Depois de passar aproximadamente 1 ano e 8 meses sem exercer a medicina, quando estou diante de uma pessoa, eu tento me colocar no lugar dela. Como a gente se sente mal quando vai no médico e ele nem olha pra gente, não é? Eu tento colocar todo meu cansaço de lado, as minhas lutas internas e externas, a pressão psicológica de estar lutando contra algo novo, assustador, que a medicina ainda nem descobriu como combater efetivamente. Eu tento não ser indiferente, não ser apenas alguém que “prescreve medicação”. Eu tento ser apenas um ser humano tentando ajudar o outro. Na maioria das vezes, eu consigo. Porque tudo é graça!
Eu consigo porque rezo de manhã cedo, de madrugada, antes do dia começar. Consigo porque peço perdão a Deus, Ele leva em conta a minha fraqueza por todas as vezes em que não fui capaz de ajudá-Lo. Consigo porque peço que Ele me dê sabedoria para usar o conhecimento que adquiri e estudar aquilo que ainda preciso aprender. Porque entrego nas mãos Dele todos os frutos do meu trabalho…

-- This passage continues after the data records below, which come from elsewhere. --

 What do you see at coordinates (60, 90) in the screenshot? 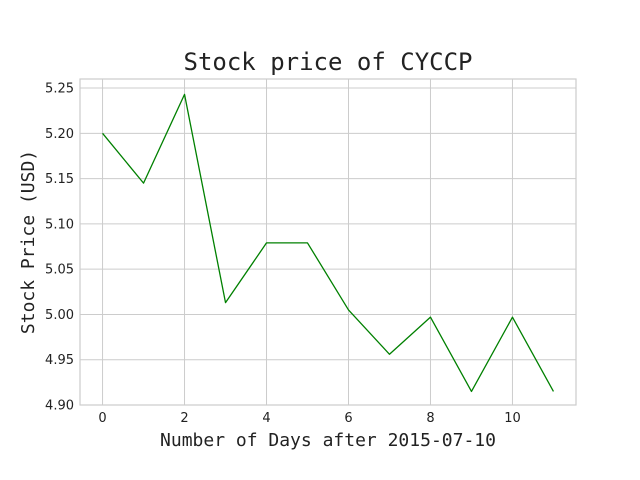
I see `y-tick-label: 5.25` at bounding box center [60, 90].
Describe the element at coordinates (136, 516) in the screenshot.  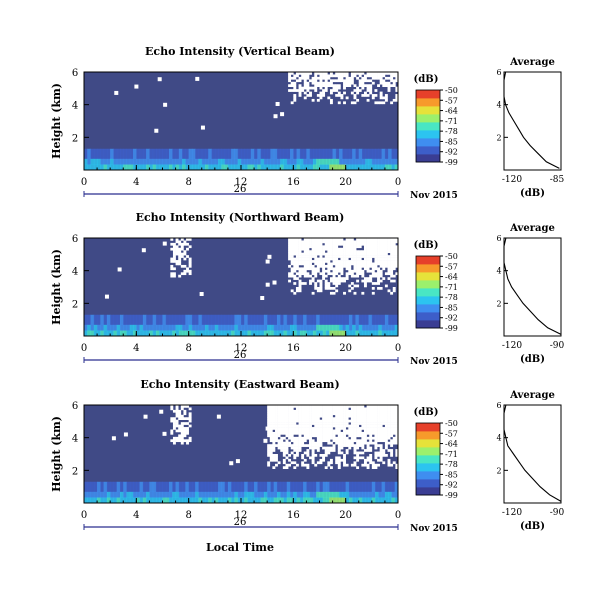
I see `x-tick-label: 4` at that location.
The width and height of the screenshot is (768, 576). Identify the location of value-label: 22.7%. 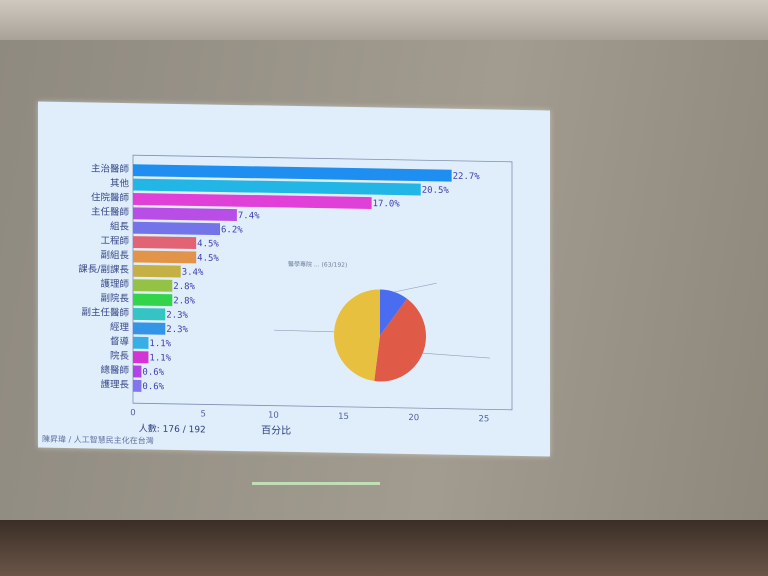
(467, 177).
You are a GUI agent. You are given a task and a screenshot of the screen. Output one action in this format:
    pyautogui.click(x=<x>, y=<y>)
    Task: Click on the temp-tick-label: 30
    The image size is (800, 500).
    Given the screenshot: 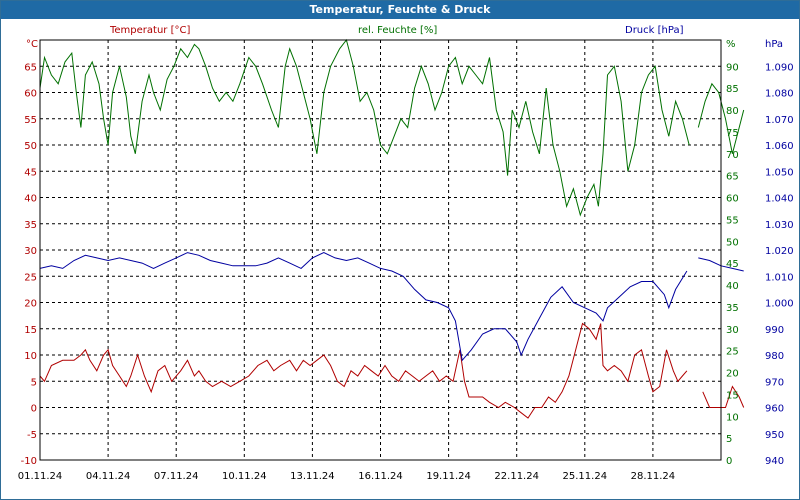 What is the action you would take?
    pyautogui.click(x=30, y=252)
    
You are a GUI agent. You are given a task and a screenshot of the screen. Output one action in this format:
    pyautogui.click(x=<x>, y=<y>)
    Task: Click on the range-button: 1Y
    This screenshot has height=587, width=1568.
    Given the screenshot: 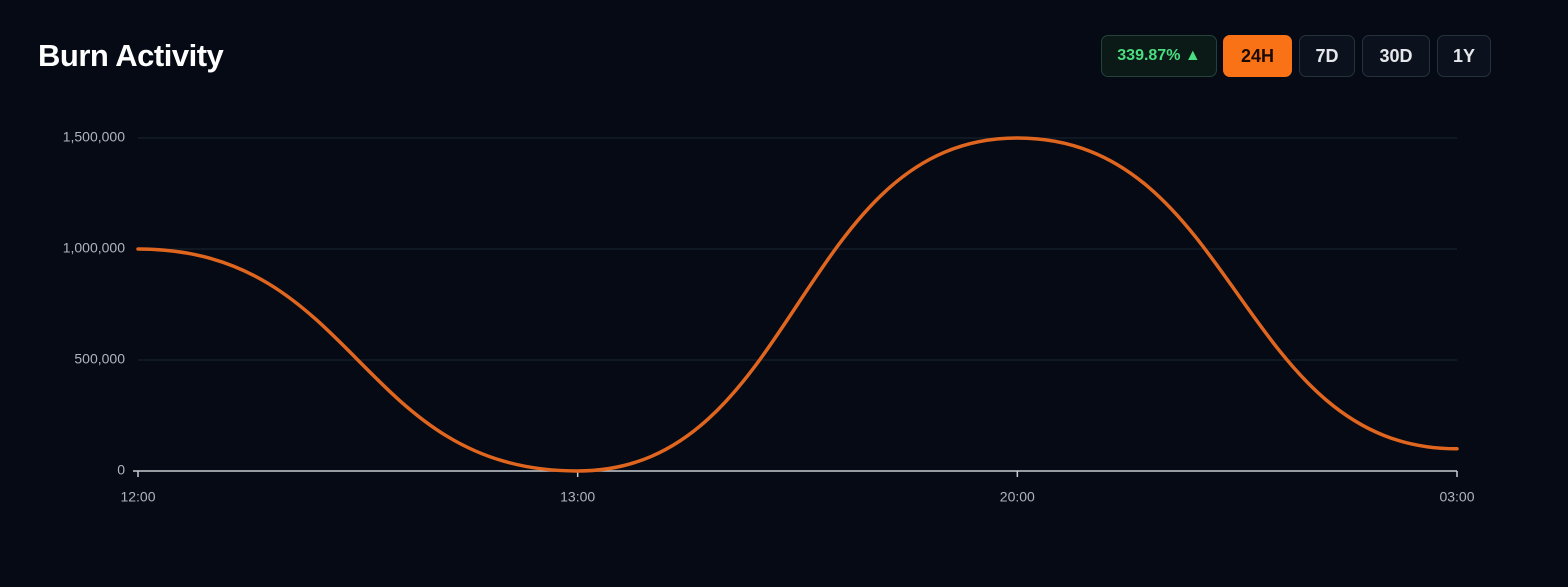 What is the action you would take?
    pyautogui.click(x=1464, y=56)
    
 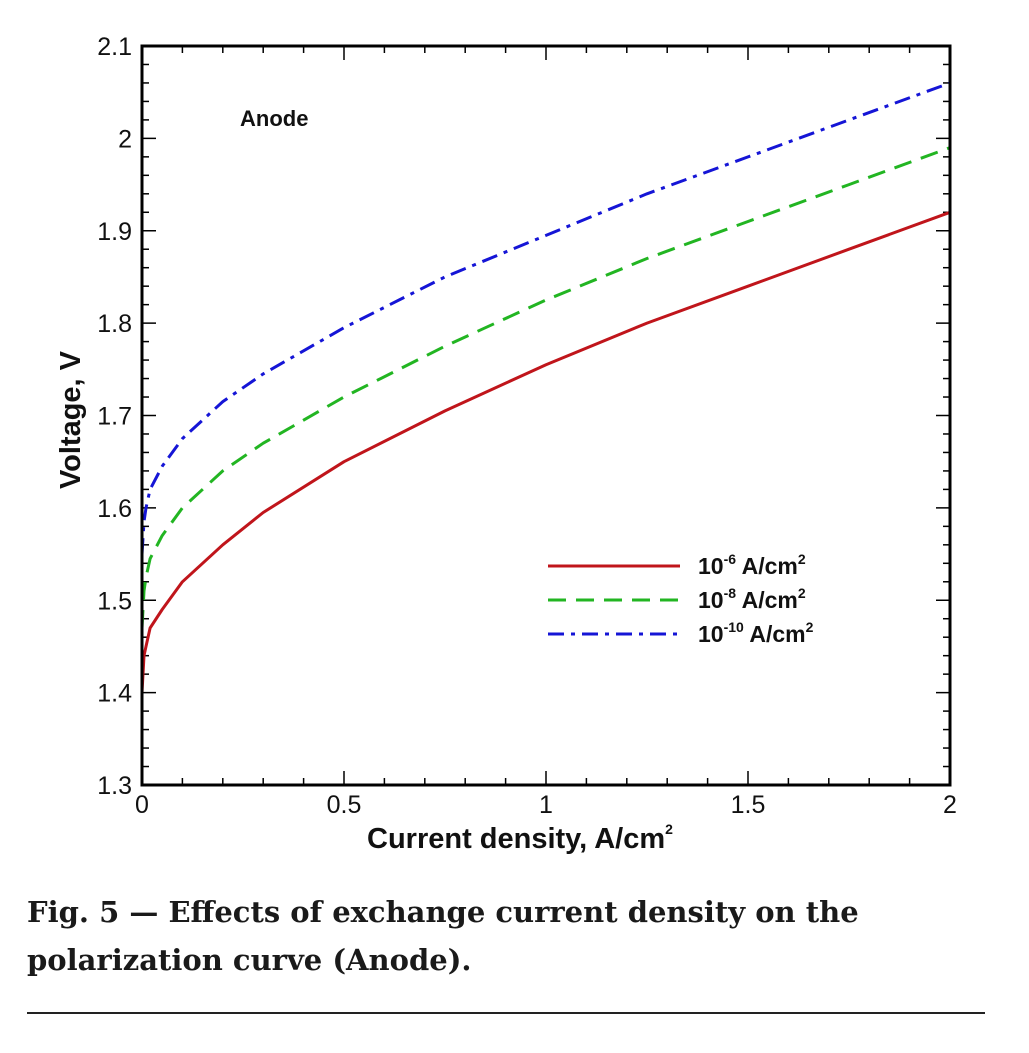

Mas as vezes eu não consigo!
O cansaço parece me vencer. Eu me lembro que sou humana e por baixo daquela máscara, avental, luva, óculos, de todo aquele “EPI”, que não existe uma “heroína”, existe uma missionária muito cansada. Eu peço perdão a Deus e suplico por todos aqueles que não fui capaz de ajudar na humanidade do meu cansaço.Pela primeira vez na minha curta carreira na medicina, estou vendo os médicos chorarem. Chorarem por perder amigos, colegas de trabalho, por se verem as vezes tão inúteis diante da forma avassaladora como o vírus atinge. Chorarem de desespero, de incapacidade. Como é que a gente estuda 6, 9, 12, 30 anos e não consegue vencer um vírus? A gente aprende na faculdade que eles são “seres acelulares”, que coisa mais insignificante, né?

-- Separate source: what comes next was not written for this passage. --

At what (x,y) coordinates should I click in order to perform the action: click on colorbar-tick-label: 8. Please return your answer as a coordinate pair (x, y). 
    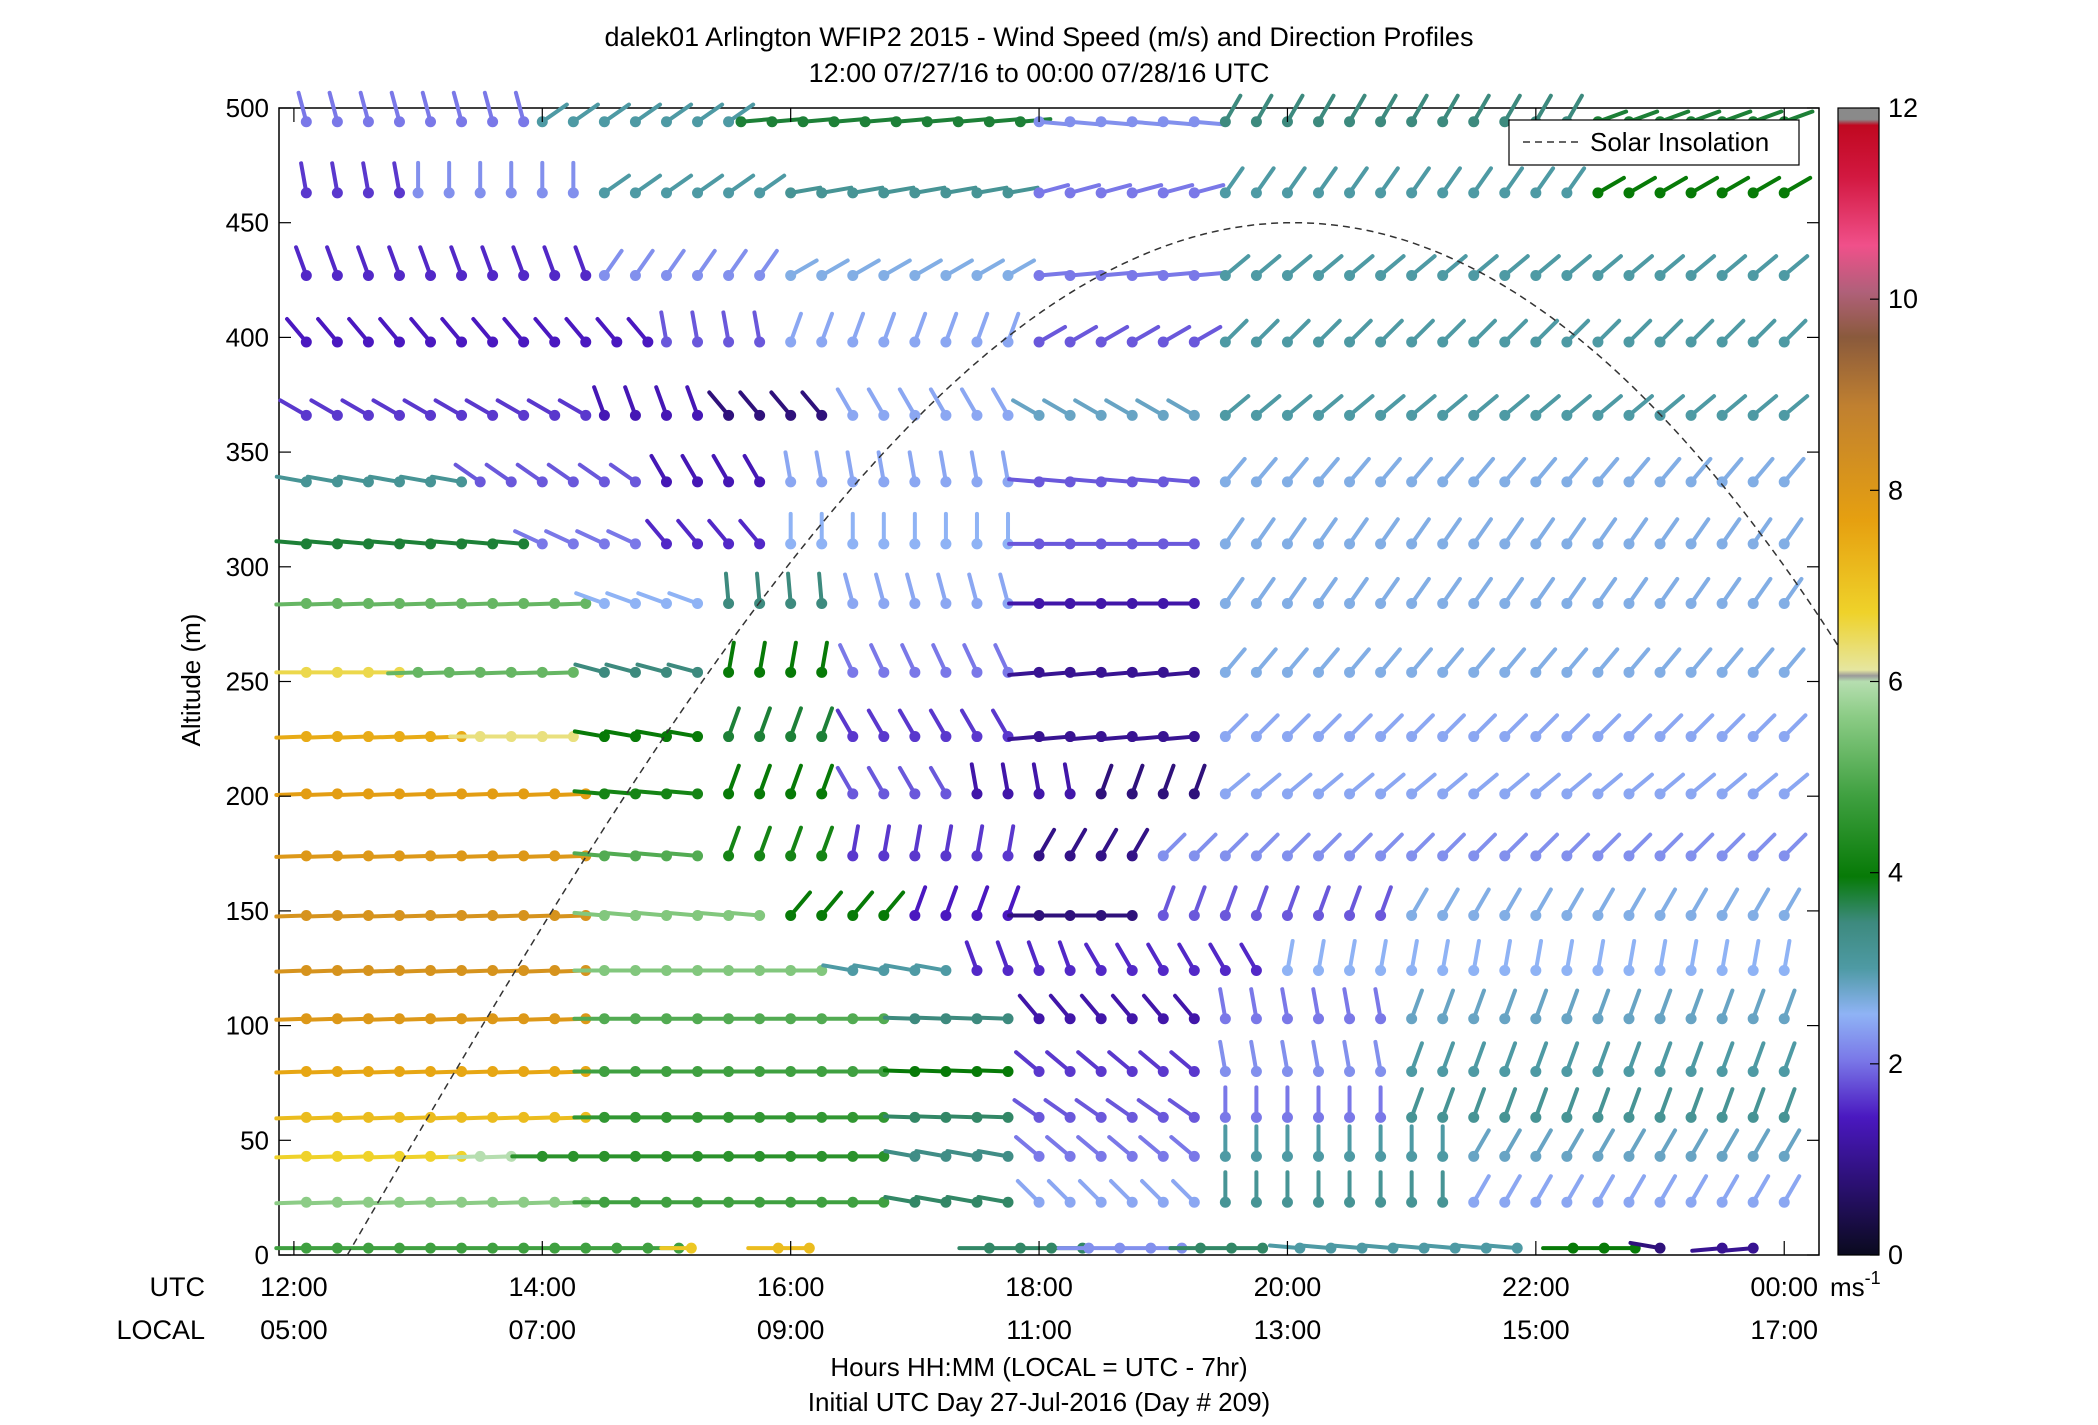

Não é insignificante quando é alguém que você ama. Não é insignificante quando rouba a dignidade de um filho de Deus, que não pode nem se despedir da família. Nestes dias, eu vi muitas famílias desesperadas. Chorando, gritando a dor insuportável de ter perdido pro “ser acelular”. Gritando por Deus, gritando ajuda, uma prece que talvez nunca tivessem feito, mas que na dor saía de forma espontânea…
Mas, diante de todo esse desespero, como eu posso prosseguir? Como não me desesperar?
Eu lembro das palavras de Santa Gianna: “tocar o paciente é como tocar o próprio Cristo”. Eu preciso me lembrar que Cristo ressuscitou. Eu me lembro que Ele venceu a morte quando estou em uma situação sem recursos, com paciente grave, correndo risco de morte e faço uma prece silenciosa, que sei que só Ele pode ouvir “Senhor, por favor, não deixa ele ir ainda…”.
A vida eterna nunca foi tão próxima. A morte nunca foi tão significativa. Nunca fiz tantas orações sinceras. Nunca agradeci com tanta verdade pela vida. Eu sei que isso tudo vai passar. Eu já perdi pessoas queridas para o vírus. Mas continuo acreditando que vai passar! Porque eu conheço uma verdade que infelizmente muitos dos meus colegas médicos ainda não conhecem: depois da cruz, sempre vem a ressurreição. Eu vivo por essa verdade!
Chego em casa, o cansaço domina, mas tenho que descontaminar tudo, lavar roupa, limpar tudo que trouxe da rua. Quando finalmente está tudo limpo, beijo meu Tau, aquele que eu deixei guardado o dia todo, coloco sobre o pescoço e posso, com alívio, com amor, não sem dor, mas com gratidão, dizer:
Obrigada, Senhor, por me teres escolhido! Obrigada por me teres escolhido para ser médica neste tempo de pandemia! Obrigada por me teres escolhido para estar na linha de frente! Obrigada por me teres escolhido para dar a minha vida pelo outro desta forma, neste tempo! Obrigada por me deixar ser instrumento do teu consolo para aqueles que sofrem!Tudo vai passar, mas a Tua eleição é irrevogável e nada, nada, nada irá nos separar do Teu Amor. E isso me basta. Obrigada.